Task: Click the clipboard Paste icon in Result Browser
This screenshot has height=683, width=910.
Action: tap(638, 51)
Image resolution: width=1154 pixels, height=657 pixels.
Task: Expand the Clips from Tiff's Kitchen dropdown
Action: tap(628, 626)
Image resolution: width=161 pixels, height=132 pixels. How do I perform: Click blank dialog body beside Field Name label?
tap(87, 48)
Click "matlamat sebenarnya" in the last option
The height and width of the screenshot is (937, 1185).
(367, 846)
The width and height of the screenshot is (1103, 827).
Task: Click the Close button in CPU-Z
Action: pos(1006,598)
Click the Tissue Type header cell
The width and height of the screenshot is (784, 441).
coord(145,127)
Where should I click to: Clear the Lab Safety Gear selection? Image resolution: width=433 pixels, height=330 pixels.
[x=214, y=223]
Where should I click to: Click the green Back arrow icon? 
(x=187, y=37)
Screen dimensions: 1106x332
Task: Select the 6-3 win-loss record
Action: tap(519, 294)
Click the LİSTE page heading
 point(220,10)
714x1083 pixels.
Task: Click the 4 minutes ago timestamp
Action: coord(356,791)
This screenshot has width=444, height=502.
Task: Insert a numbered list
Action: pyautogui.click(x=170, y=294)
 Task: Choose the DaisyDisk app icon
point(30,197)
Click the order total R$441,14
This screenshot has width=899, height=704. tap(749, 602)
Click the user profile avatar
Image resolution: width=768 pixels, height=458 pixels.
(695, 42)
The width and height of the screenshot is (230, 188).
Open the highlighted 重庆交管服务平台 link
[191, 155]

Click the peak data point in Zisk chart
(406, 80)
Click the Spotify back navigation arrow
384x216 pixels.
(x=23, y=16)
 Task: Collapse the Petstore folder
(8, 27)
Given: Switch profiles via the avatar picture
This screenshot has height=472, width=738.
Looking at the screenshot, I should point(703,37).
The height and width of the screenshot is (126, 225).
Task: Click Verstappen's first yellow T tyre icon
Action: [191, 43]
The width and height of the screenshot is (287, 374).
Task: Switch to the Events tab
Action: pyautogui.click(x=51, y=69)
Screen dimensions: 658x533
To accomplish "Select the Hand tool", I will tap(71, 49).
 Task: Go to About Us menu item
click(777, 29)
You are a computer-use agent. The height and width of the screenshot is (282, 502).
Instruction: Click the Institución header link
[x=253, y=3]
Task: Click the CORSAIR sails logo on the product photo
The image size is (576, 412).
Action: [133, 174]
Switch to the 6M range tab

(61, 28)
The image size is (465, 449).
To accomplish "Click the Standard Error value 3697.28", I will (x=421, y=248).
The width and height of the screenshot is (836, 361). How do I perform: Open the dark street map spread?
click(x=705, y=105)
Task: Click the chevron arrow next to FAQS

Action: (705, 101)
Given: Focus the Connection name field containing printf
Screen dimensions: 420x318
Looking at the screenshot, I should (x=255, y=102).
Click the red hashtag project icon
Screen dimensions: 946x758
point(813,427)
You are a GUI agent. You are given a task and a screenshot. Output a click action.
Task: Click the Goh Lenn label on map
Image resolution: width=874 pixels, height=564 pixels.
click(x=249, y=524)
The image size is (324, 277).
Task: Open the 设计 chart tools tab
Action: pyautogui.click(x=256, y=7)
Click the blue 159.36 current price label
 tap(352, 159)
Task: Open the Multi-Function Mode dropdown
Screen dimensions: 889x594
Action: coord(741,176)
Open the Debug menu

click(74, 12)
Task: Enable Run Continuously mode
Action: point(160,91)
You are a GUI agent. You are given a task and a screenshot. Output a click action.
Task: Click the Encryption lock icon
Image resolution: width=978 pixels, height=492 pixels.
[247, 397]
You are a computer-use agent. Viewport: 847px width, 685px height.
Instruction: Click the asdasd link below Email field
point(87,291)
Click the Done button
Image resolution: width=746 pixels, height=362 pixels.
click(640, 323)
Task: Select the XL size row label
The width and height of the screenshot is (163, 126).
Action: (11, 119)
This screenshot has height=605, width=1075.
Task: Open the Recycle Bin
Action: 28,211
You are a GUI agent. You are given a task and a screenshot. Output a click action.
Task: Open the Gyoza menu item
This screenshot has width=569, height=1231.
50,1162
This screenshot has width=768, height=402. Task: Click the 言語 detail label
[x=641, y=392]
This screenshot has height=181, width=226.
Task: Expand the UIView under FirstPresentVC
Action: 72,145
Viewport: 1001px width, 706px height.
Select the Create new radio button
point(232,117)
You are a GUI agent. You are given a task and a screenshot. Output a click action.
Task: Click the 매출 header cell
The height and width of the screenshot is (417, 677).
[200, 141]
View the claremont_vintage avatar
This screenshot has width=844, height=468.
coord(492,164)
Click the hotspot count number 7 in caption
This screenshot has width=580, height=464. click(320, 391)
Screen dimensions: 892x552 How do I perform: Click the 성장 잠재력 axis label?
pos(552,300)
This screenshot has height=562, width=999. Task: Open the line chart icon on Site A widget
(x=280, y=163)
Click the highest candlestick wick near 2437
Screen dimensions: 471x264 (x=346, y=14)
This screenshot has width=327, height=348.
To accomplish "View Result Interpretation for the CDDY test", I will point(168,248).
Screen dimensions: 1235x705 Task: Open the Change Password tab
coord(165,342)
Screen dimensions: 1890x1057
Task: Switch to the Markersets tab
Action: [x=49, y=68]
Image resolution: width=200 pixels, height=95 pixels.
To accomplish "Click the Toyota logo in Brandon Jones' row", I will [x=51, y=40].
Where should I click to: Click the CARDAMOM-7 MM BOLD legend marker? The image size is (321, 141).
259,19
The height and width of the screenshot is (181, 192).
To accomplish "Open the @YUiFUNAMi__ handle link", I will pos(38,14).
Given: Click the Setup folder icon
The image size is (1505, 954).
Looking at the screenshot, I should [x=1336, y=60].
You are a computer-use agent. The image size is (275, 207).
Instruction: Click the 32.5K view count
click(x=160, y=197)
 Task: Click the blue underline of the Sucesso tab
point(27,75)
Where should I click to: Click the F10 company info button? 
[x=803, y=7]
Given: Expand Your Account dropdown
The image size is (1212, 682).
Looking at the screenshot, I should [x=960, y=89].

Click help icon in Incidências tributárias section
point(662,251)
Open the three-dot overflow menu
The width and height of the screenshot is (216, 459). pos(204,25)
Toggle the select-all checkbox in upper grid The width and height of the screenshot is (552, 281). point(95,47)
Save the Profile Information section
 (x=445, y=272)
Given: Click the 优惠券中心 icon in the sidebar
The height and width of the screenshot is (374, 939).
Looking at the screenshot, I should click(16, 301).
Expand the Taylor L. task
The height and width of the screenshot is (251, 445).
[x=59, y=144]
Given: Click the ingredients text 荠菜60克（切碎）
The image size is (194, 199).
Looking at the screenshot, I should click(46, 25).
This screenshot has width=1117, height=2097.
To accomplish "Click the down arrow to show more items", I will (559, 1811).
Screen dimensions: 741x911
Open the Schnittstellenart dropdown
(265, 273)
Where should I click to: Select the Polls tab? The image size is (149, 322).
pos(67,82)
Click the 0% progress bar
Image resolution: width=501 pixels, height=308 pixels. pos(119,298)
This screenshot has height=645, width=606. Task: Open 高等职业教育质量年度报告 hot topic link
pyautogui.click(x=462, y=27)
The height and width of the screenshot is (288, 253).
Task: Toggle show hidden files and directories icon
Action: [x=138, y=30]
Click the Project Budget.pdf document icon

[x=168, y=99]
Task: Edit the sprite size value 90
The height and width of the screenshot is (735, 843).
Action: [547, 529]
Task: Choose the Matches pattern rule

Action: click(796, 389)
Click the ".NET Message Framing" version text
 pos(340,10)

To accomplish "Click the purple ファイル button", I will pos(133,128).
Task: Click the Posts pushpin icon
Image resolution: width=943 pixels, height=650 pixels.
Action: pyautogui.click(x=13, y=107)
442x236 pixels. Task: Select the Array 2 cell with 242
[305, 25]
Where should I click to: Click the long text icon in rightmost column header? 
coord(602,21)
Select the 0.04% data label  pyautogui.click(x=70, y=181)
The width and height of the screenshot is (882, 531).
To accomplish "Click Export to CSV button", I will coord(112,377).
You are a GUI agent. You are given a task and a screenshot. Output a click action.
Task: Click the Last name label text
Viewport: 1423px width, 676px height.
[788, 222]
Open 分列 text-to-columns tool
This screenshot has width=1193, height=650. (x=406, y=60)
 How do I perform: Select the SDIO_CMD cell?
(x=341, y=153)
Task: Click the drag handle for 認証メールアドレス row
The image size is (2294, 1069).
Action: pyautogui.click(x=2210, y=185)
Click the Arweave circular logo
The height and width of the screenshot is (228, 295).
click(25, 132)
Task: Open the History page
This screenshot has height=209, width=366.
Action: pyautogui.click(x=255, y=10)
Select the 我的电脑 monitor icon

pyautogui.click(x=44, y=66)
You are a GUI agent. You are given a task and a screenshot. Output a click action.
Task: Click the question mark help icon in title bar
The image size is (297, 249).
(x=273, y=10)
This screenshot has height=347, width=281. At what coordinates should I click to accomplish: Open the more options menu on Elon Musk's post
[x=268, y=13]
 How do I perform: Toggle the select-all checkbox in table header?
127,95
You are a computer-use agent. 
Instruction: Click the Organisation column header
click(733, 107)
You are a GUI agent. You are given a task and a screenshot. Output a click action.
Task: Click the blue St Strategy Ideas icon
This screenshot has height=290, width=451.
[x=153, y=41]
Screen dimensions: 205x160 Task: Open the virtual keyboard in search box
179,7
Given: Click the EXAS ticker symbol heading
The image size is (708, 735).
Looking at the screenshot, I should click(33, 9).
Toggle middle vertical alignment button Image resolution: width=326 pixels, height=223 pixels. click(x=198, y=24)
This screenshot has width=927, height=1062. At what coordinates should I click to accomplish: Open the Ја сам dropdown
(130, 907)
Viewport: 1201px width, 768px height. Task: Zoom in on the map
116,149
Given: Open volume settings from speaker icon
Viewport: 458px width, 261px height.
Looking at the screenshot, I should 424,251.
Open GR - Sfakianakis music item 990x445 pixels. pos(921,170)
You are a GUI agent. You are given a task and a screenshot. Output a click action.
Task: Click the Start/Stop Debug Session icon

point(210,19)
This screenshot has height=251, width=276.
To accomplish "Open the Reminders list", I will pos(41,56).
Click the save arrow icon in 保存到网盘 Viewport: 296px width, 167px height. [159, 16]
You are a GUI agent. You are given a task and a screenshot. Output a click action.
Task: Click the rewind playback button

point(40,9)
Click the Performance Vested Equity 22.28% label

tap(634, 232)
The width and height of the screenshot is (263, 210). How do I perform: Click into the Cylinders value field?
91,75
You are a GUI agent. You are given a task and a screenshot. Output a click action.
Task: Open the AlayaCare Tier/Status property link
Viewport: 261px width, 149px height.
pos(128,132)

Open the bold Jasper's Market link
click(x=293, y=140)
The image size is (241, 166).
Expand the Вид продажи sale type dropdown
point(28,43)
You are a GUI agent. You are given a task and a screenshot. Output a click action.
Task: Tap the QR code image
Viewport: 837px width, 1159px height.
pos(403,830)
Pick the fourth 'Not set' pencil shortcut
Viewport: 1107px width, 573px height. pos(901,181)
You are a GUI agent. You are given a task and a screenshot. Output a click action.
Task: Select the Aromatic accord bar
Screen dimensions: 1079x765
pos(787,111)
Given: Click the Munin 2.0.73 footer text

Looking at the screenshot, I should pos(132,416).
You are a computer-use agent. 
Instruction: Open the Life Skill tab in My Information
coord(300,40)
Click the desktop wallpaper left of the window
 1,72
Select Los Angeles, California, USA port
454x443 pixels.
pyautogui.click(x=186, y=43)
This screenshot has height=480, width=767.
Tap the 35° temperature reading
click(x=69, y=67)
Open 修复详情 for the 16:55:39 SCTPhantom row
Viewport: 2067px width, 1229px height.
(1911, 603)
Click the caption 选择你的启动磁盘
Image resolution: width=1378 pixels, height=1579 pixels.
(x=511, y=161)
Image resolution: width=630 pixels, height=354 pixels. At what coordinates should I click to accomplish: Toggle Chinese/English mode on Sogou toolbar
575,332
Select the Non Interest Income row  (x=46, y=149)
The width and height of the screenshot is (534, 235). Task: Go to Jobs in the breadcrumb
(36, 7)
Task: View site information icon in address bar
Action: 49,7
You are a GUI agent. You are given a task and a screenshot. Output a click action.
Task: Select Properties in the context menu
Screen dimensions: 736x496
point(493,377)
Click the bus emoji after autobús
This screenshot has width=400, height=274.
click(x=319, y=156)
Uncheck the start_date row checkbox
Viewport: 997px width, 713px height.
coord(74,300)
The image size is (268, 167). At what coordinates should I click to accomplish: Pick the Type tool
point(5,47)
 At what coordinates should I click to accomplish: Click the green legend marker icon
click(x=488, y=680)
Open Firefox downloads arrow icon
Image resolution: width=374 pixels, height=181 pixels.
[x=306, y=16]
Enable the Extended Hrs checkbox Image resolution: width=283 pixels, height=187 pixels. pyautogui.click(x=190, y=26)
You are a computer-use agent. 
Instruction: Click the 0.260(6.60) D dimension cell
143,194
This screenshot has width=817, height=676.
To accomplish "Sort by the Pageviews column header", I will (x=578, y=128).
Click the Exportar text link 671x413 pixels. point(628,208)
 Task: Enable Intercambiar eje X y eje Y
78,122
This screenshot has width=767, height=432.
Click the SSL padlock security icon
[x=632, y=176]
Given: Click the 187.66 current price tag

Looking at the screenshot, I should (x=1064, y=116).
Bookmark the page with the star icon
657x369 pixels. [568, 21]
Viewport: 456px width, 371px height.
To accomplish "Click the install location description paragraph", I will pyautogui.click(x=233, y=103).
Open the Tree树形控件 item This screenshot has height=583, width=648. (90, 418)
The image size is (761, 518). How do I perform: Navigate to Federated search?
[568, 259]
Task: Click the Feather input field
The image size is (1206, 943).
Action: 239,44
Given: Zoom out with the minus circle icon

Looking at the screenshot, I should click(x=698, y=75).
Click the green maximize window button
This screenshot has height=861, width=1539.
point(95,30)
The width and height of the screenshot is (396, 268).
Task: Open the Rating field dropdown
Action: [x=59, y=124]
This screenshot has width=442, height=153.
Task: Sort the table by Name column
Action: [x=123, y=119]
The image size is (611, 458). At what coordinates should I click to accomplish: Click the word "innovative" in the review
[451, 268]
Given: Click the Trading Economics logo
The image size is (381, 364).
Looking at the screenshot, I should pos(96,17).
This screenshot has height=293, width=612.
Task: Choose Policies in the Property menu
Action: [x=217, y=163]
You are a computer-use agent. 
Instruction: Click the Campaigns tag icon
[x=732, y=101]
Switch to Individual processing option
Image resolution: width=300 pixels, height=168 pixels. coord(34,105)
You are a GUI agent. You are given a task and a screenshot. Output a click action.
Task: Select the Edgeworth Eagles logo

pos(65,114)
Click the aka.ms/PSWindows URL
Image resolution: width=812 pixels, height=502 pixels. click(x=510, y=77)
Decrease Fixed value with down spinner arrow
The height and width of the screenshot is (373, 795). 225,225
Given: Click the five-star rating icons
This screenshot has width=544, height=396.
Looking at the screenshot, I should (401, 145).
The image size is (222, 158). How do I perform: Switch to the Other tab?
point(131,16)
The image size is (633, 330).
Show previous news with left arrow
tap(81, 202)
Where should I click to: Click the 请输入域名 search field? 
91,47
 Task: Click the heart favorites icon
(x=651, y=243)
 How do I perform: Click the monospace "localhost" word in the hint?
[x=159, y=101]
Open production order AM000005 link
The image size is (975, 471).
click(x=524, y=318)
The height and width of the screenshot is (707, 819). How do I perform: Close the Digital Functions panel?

__TASK BRIEF__:
The required output is the stretch of entries above from the line containing "Tap the 35° temperature reading" through the line containing "Click the bus emoji after autobús", reproduced exactly.

__RESPONSE AREA__:
Tap the 35° temperature reading
click(x=69, y=67)
Open 修复详情 for the 16:55:39 SCTPhantom row
Viewport: 2067px width, 1229px height.
(1911, 603)
Click the caption 选择你的启动磁盘
Image resolution: width=1378 pixels, height=1579 pixels.
(x=511, y=161)
Image resolution: width=630 pixels, height=354 pixels. At what coordinates should I click to accomplish: Toggle Chinese/English mode on Sogou toolbar
575,332
Select the Non Interest Income row  (x=46, y=149)
The width and height of the screenshot is (534, 235). Task: Go to Jobs in the breadcrumb
(36, 7)
Task: View site information icon in address bar
Action: 49,7
You are a GUI agent. You are given a task and a screenshot. Output a click action.
Task: Select Properties in the context menu
Screen dimensions: 736x496
point(493,377)
Click the bus emoji after autobús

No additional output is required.